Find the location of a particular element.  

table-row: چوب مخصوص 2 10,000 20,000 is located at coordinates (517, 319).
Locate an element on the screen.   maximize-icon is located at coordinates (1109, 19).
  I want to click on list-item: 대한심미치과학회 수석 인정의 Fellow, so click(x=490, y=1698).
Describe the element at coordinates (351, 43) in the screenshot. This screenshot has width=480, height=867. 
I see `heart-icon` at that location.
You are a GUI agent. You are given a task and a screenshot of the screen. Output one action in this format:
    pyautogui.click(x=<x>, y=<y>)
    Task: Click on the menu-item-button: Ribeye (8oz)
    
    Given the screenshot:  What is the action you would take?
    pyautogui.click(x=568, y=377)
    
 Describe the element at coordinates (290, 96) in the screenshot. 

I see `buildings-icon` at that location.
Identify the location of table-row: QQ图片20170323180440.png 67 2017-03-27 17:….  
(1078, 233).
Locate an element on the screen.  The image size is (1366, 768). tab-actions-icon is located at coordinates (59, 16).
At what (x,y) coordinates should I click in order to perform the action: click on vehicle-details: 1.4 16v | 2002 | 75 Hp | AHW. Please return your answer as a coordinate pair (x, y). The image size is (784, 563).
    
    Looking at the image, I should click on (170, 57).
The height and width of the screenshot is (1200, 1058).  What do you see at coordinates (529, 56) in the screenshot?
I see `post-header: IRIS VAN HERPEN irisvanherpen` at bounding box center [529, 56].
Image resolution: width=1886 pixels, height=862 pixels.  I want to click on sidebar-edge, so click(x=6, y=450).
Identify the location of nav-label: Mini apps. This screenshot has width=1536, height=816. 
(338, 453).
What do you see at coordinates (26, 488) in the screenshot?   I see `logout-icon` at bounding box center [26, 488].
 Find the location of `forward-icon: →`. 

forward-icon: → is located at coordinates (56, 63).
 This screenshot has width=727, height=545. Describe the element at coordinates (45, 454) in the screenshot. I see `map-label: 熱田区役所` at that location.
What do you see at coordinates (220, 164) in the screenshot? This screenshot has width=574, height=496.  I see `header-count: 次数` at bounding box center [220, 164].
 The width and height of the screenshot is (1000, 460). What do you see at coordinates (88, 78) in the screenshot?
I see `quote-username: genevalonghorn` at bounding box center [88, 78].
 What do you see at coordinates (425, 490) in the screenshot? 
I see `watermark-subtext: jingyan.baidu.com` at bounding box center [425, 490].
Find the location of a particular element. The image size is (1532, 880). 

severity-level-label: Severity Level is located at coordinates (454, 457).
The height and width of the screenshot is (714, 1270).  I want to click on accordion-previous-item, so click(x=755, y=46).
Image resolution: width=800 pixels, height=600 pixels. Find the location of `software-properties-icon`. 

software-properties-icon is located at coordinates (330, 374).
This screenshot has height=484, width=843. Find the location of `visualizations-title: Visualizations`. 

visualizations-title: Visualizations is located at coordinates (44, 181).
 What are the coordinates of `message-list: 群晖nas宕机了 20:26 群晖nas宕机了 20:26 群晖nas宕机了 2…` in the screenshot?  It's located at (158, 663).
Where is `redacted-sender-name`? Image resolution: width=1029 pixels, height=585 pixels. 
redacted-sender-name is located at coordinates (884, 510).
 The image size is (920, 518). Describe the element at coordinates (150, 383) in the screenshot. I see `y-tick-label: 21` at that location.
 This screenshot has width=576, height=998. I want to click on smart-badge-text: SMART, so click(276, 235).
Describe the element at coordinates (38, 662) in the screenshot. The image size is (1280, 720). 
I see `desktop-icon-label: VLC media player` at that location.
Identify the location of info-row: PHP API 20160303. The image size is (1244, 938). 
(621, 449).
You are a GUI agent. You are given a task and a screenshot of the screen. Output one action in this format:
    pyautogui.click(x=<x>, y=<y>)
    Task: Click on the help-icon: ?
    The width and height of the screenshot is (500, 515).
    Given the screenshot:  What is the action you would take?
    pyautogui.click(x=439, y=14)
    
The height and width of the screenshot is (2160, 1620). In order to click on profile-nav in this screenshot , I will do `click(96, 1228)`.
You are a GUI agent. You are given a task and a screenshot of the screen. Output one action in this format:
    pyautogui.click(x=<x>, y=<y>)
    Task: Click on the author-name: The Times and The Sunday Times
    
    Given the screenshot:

Task to carry out
Reproduce every item above verbatim, with no changes to any character.

Task response
Find the location of a particular element.  

table-row: چوب مخصوص 2 10,000 20,000 is located at coordinates (517, 319).
Locate an element on the screen.   maximize-icon is located at coordinates (1109, 19).
  I want to click on list-item: 대한심미치과학회 수석 인정의 Fellow, so click(x=490, y=1698).
Describe the element at coordinates (351, 43) in the screenshot. This screenshot has width=480, height=867. 
I see `heart-icon` at that location.
You are a GUI agent. You are given a task and a screenshot of the screen. Output one action in this format:
    pyautogui.click(x=<x>, y=<y>)
    Task: Click on the menu-item-button: Ribeye (8oz)
    
    Given the screenshot:  What is the action you would take?
    pyautogui.click(x=568, y=377)
    
 Describe the element at coordinates (290, 96) in the screenshot. 

I see `buildings-icon` at that location.
Identify the location of table-row: QQ图片20170323180440.png 67 2017-03-27 17:….  
(1078, 233).
Locate an element on the screen.  The image size is (1366, 768). tab-actions-icon is located at coordinates (59, 16).
At what (x,y) coordinates should I click in order to perform the action: click on vehicle-details: 1.4 16v | 2002 | 75 Hp | AHW. Please return your answer as a coordinate pair (x, y). The image size is (784, 563).
    
    Looking at the image, I should click on (170, 57).
The height and width of the screenshot is (1200, 1058).  What do you see at coordinates (529, 56) in the screenshot?
I see `post-header: IRIS VAN HERPEN irisvanherpen` at bounding box center [529, 56].
Image resolution: width=1886 pixels, height=862 pixels.  I want to click on sidebar-edge, so click(x=6, y=450).
Identify the location of nav-label: Mini apps. This screenshot has width=1536, height=816. 
(338, 453).
What do you see at coordinates (26, 488) in the screenshot?   I see `logout-icon` at bounding box center [26, 488].
 Find the location of `forward-icon: →`. 

forward-icon: → is located at coordinates (56, 63).
 This screenshot has width=727, height=545. Describe the element at coordinates (45, 454) in the screenshot. I see `map-label: 熱田区役所` at that location.
What do you see at coordinates (220, 164) in the screenshot? This screenshot has width=574, height=496.  I see `header-count: 次数` at bounding box center [220, 164].
 The width and height of the screenshot is (1000, 460). What do you see at coordinates (88, 78) in the screenshot?
I see `quote-username: genevalonghorn` at bounding box center [88, 78].
 What do you see at coordinates (425, 490) in the screenshot? 
I see `watermark-subtext: jingyan.baidu.com` at bounding box center [425, 490].
Find the location of a particular element. The image size is (1532, 880). 

severity-level-label: Severity Level is located at coordinates (454, 457).
The height and width of the screenshot is (714, 1270).  I want to click on accordion-previous-item, so click(x=755, y=46).
Image resolution: width=800 pixels, height=600 pixels. Find the location of `software-properties-icon`. 

software-properties-icon is located at coordinates (330, 374).
This screenshot has height=484, width=843. Find the location of `visualizations-title: Visualizations`. 

visualizations-title: Visualizations is located at coordinates (44, 181).
 What are the coordinates of `message-list: 群晖nas宕机了 20:26 群晖nas宕机了 20:26 群晖nas宕机了 2…` in the screenshot?  It's located at (158, 663).
Where is `redacted-sender-name`? Image resolution: width=1029 pixels, height=585 pixels. 
redacted-sender-name is located at coordinates (884, 510).
 The image size is (920, 518). Describe the element at coordinates (150, 383) in the screenshot. I see `y-tick-label: 21` at that location.
 This screenshot has width=576, height=998. I want to click on smart-badge-text: SMART, so click(276, 235).
Describe the element at coordinates (38, 662) in the screenshot. The image size is (1280, 720). 
I see `desktop-icon-label: VLC media player` at that location.
Identify the location of info-row: PHP API 20160303. The image size is (1244, 938). 
(621, 449).
You are a GUI agent. You are given a task and a screenshot of the screen. Output one action in this format:
    pyautogui.click(x=<x>, y=<y>)
    Task: Click on the help-icon: ?
    The width and height of the screenshot is (500, 515).
    Given the screenshot:  What is the action you would take?
    pyautogui.click(x=439, y=14)
    
The height and width of the screenshot is (2160, 1620). In order to click on profile-nav in this screenshot , I will do `click(96, 1228)`.
You are a GUI agent. You are given a task and a screenshot of the screen. Output one action in this format:
    pyautogui.click(x=<x>, y=<y>)
    Task: Click on the author-name: The Times and The Sunday Times
    
    Given the screenshot:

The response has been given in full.